WHAT IS REQUIRED. In the data below, find the line containing "Task: Click the 8/5 date axis label"; transcribe it and each line after it exactly, through the last, skipping pictures.

(Records excerpted from a collection)
'''

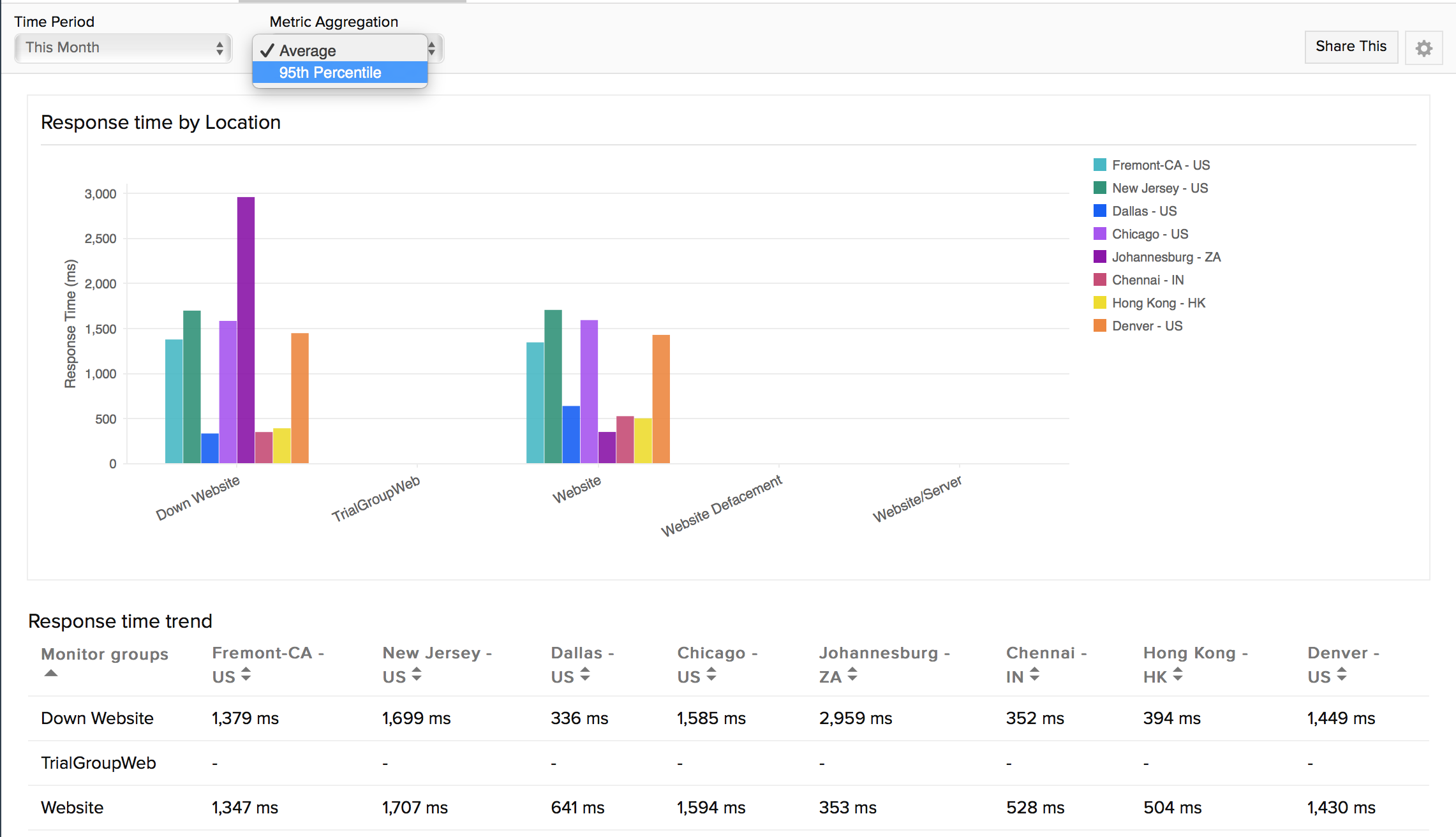Sort by Denver - US column arrows
The height and width of the screenshot is (837, 1456).
point(1342,674)
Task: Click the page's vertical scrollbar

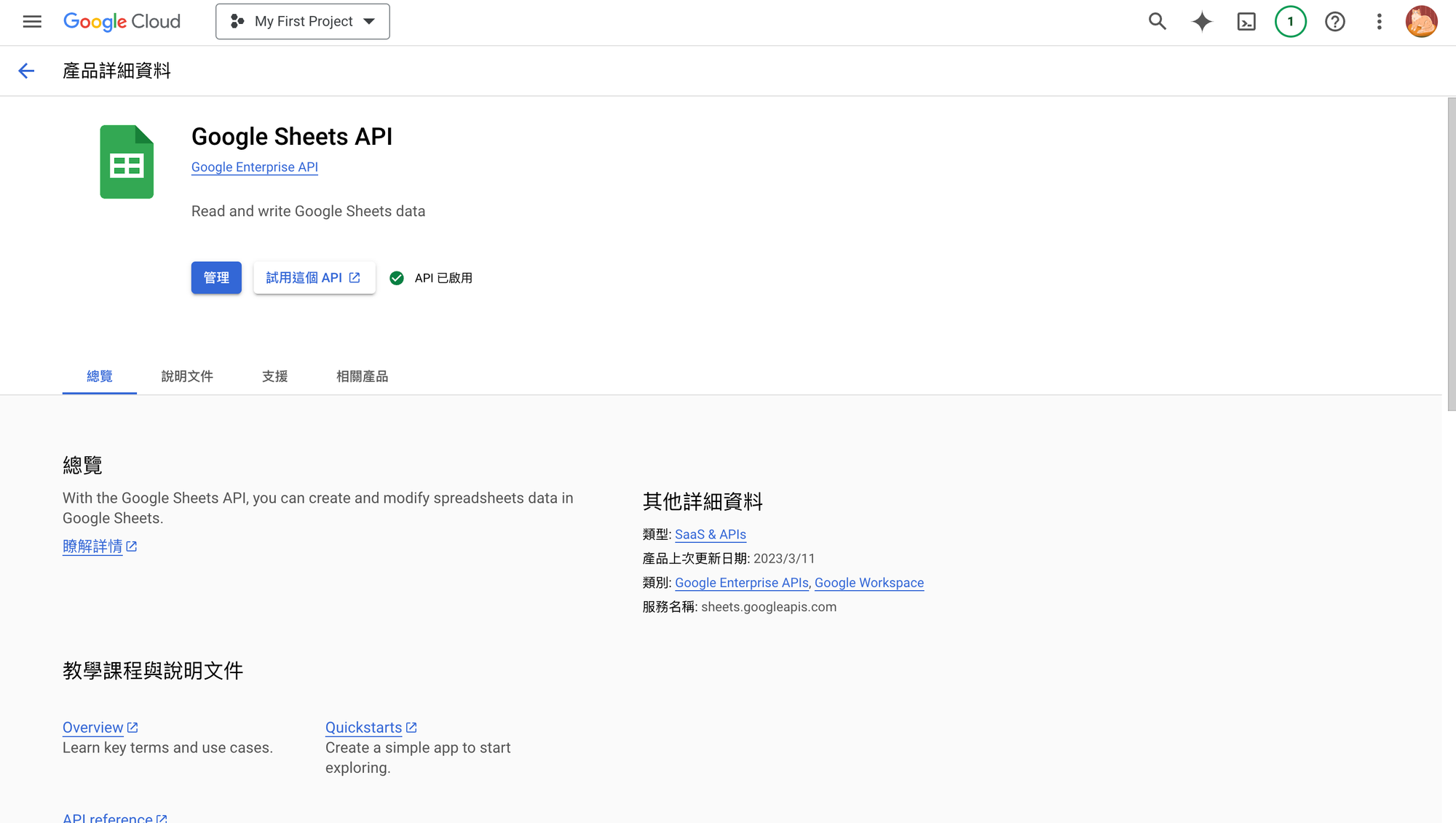Action: [x=1451, y=255]
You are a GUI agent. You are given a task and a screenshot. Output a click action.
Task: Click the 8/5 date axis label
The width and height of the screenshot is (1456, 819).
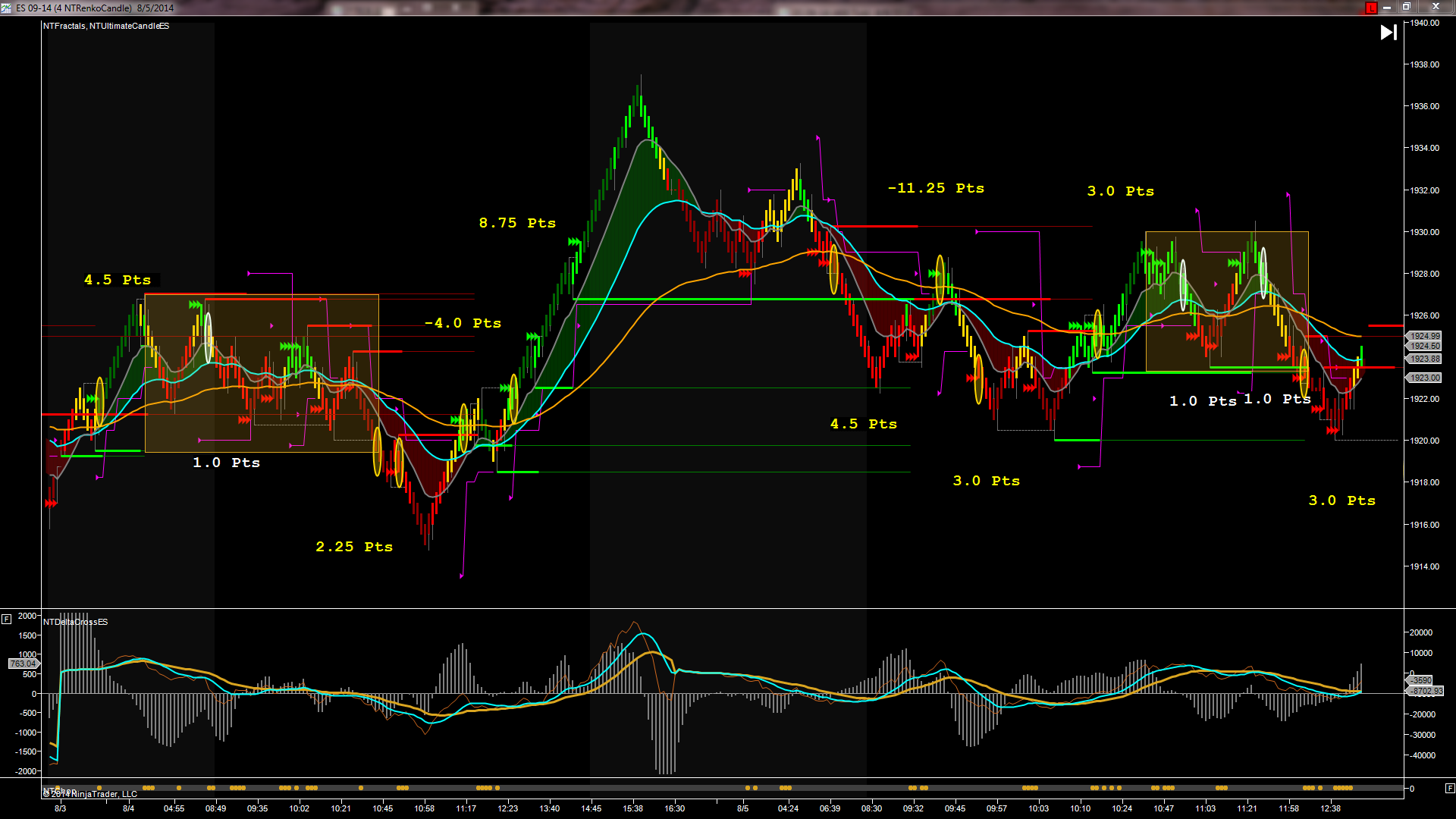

'''

EXERCISE RESPONSE.
Task: Click the 8/5 date axis label
The width and height of the screenshot is (1456, 819).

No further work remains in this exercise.